Ninguna persona capaz, inteligente y laboriosa se enorgullecería por ser
pobre. Antes bien se esforzaría por dejar de serlo. La pobreza,
definitivamente, no es una meta para nadie, aunque décadas de promover
la falsa austeridad desde el discurso hayan creado una especie de nimbo
de pureza en torno a las supuestas virtudes de ser pobres. Sin embargo,
el texto de Yusimí Rodríguez contiene una aseveración con la que no
coincido y que evidencia el arrastre de esa patología sembrada por el
“catecismo socialista”, consistente en privilegiar a “la mayoría” por
sobre “la minoría”, un vicio que permanece como una costra en la
conciencia de muchos, en particular entre las capas más desfavorecidas
de la sociedad que todavía parecen aferrarse al mito de una imaginaria
justicia social solo posible bajo el imperio de los desposeídos. Tal
filosofía solo implica la inversión de los papeles: lejos de eliminar o
mitigar las diferencias, convierte a los poseedores de hoy en
desposeídos de mañana.

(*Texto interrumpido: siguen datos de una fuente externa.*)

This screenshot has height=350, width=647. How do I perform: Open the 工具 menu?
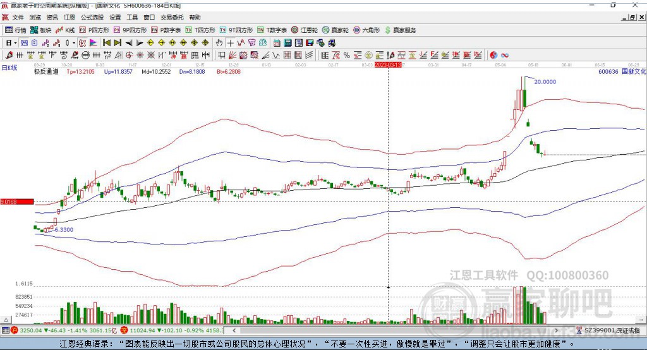132,17
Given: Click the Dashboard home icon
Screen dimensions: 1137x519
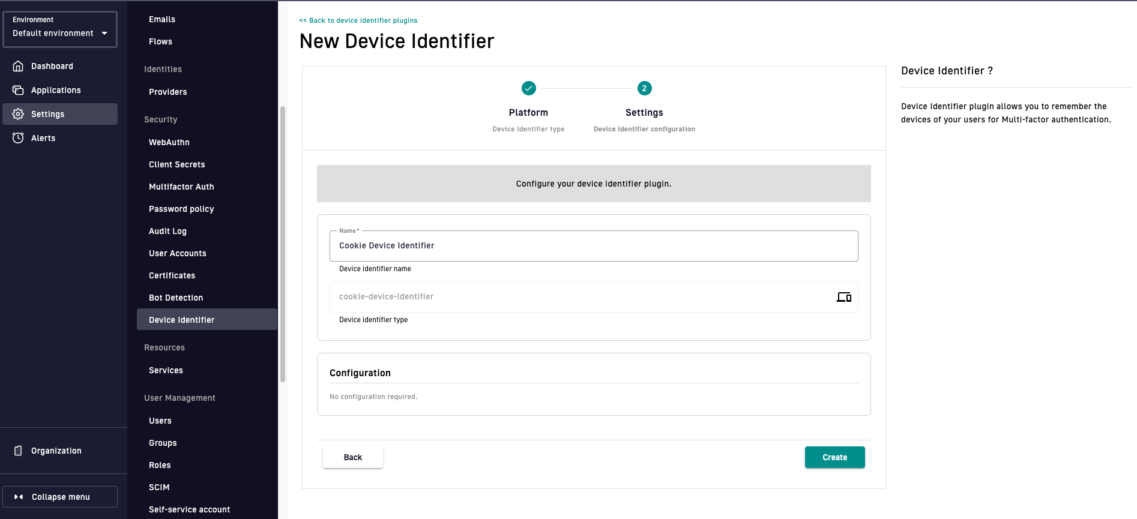Looking at the screenshot, I should [x=18, y=66].
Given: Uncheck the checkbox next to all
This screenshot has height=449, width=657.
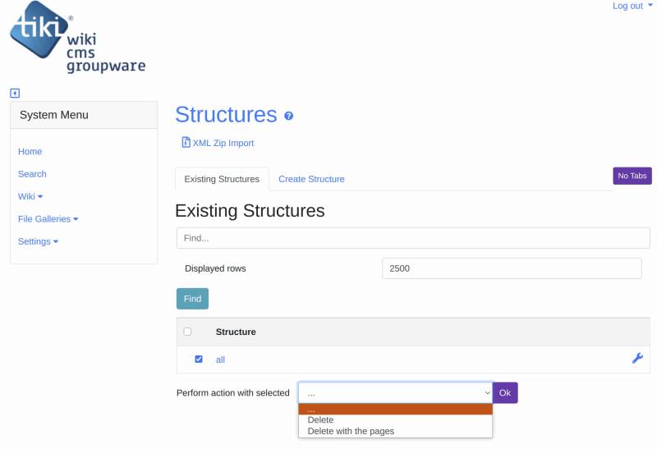Looking at the screenshot, I should [x=199, y=360].
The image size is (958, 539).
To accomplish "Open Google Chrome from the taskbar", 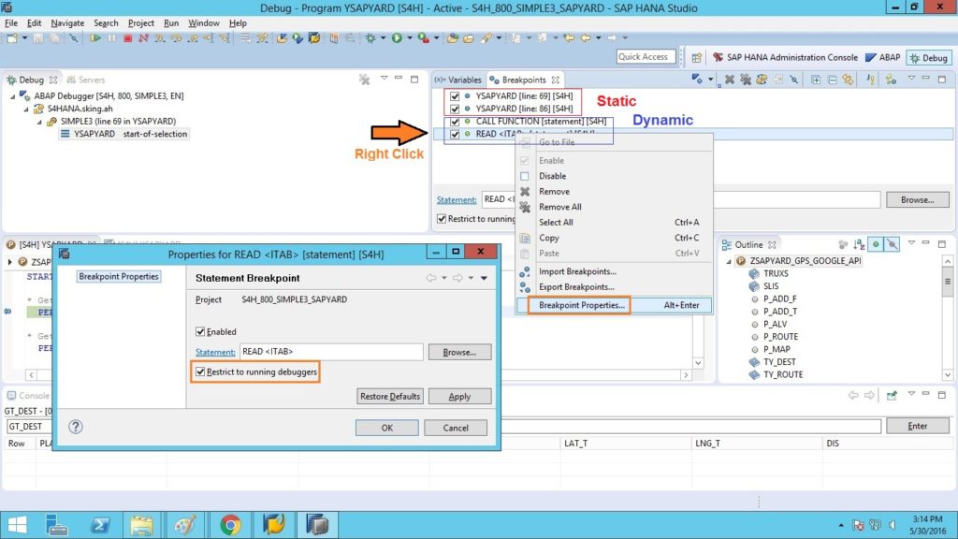I will coord(233,524).
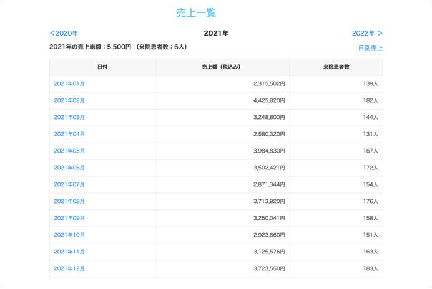Click the 2021年10月 month link
The height and width of the screenshot is (289, 432).
69,235
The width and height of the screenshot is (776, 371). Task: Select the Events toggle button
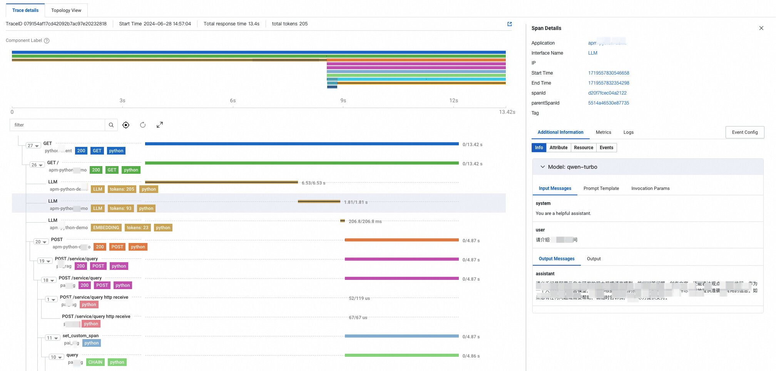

Es decir, ella parece asumir que los solventes
deben dejar de dictar las pautas para que las dicten los insolventes
porque “son
mayoría”, cuando en realidad lo que sucede es que el sistema
sociopolítico es el impone la pauta de la pobreza permanente y que en
cuestiones cruciales como son las libertades, todos somos igualmente
pobres y desposeídos. Lo ideal sería que viviéramos en tales condiciones
de libertad que cada grupo estuviera en condiciones de dictar sus
propias pautas de acuerdo a sus posibilidades. Tampoco es exacto afirmar
que las normas que dictan los más solventes no son “representativas de
la realidad”. De hecho, las agudas desigualdades que se están
produciendo en la sociedad y que se manifiestan en los escenarios
comunes con tan duros contrastes son el más fiel reflejo de la realidad
cubana actual. Tal como yo lo veo, el cubano próspero podrá ser (y es)
minoría en Cuba, pero no es el motivo ni el obstáculo de la falta de
prosperidad de otros. El obstáculo es el sistema y sus hacedores. Hoy el
consumismo resulta una estridente distorsión en una sociedad
empobrecida e injusta. Vuelvo a
coincidir con la colega Rodríguezcuando afirma que quienes no tienen
solvencia no deben dejarse imponer patrones que superen sus
posibilidades. He aquí que la lógica nos conduce al mismo punto:por más
deforme que sea la realidad, lo cierto es que las decisiones las toman
los individuos. Puede sonar como un principio muy liberal, pero a mí me
sirve. Y por lo visto, a mi colega también.